SOURCE RECORDS:

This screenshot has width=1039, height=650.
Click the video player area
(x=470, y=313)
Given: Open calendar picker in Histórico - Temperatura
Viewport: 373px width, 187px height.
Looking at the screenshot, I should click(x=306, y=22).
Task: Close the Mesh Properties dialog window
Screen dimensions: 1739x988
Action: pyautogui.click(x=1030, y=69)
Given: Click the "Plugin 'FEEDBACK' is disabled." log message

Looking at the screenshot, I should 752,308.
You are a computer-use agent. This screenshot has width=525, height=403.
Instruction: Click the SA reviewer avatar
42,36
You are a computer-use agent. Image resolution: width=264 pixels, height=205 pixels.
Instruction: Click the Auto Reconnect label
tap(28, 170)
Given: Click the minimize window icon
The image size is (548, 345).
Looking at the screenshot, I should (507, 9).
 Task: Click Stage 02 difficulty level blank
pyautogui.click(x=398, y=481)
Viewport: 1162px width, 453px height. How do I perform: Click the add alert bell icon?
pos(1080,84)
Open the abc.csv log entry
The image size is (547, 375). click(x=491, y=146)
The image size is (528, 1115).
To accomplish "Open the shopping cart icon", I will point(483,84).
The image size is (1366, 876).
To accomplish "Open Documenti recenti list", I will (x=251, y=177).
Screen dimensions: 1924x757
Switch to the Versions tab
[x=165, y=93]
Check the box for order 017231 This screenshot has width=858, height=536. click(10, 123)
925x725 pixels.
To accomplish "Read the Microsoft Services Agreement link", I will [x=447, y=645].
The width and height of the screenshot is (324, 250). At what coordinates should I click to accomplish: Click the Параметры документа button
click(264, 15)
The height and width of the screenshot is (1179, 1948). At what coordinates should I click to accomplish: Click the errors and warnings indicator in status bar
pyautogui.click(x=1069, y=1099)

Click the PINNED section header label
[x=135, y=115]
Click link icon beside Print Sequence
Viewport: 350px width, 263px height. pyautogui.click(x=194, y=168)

WHAT YOU HAVE TO DO: Could you reproduce the whole listing above word for word, keeping every line in its original order?

EXERCISE RESULT:
This screenshot has width=1039, height=650.
Click the video player area
(x=470, y=313)
Given: Open calendar picker in Histórico - Temperatura
Viewport: 373px width, 187px height.
Looking at the screenshot, I should click(x=306, y=22).
Task: Close the Mesh Properties dialog window
Screen dimensions: 1739x988
Action: pyautogui.click(x=1030, y=69)
Given: Click the "Plugin 'FEEDBACK' is disabled." log message

Looking at the screenshot, I should 752,308.
You are a computer-use agent. This screenshot has width=525, height=403.
Instruction: Click the SA reviewer avatar
42,36
You are a computer-use agent. Image resolution: width=264 pixels, height=205 pixels.
Instruction: Click the Auto Reconnect label
tap(28, 170)
Given: Click the minimize window icon
The image size is (548, 345).
Looking at the screenshot, I should (507, 9).
 Task: Click Stage 02 difficulty level blank
pyautogui.click(x=398, y=481)
Viewport: 1162px width, 453px height. How do I perform: Click the add alert bell icon?
pos(1080,84)
Open the abc.csv log entry
The image size is (547, 375). click(x=491, y=146)
The image size is (528, 1115).
To accomplish "Open the shopping cart icon", I will point(483,84).
The image size is (1366, 876).
To accomplish "Open Documenti recenti list", I will (x=251, y=177).
Screen dimensions: 1924x757
Switch to the Versions tab
[x=165, y=93]
Check the box for order 017231 This screenshot has width=858, height=536. click(10, 123)
925x725 pixels.
To accomplish "Read the Microsoft Services Agreement link", I will [x=447, y=645].
The width and height of the screenshot is (324, 250). At what coordinates should I click to accomplish: Click the Параметры документа button
click(264, 15)
The height and width of the screenshot is (1179, 1948). At what coordinates should I click to accomplish: Click the errors and warnings indicator in status bar
pyautogui.click(x=1069, y=1099)

Click the PINNED section header label
[x=135, y=115]
Click link icon beside Print Sequence
Viewport: 350px width, 263px height. pyautogui.click(x=194, y=168)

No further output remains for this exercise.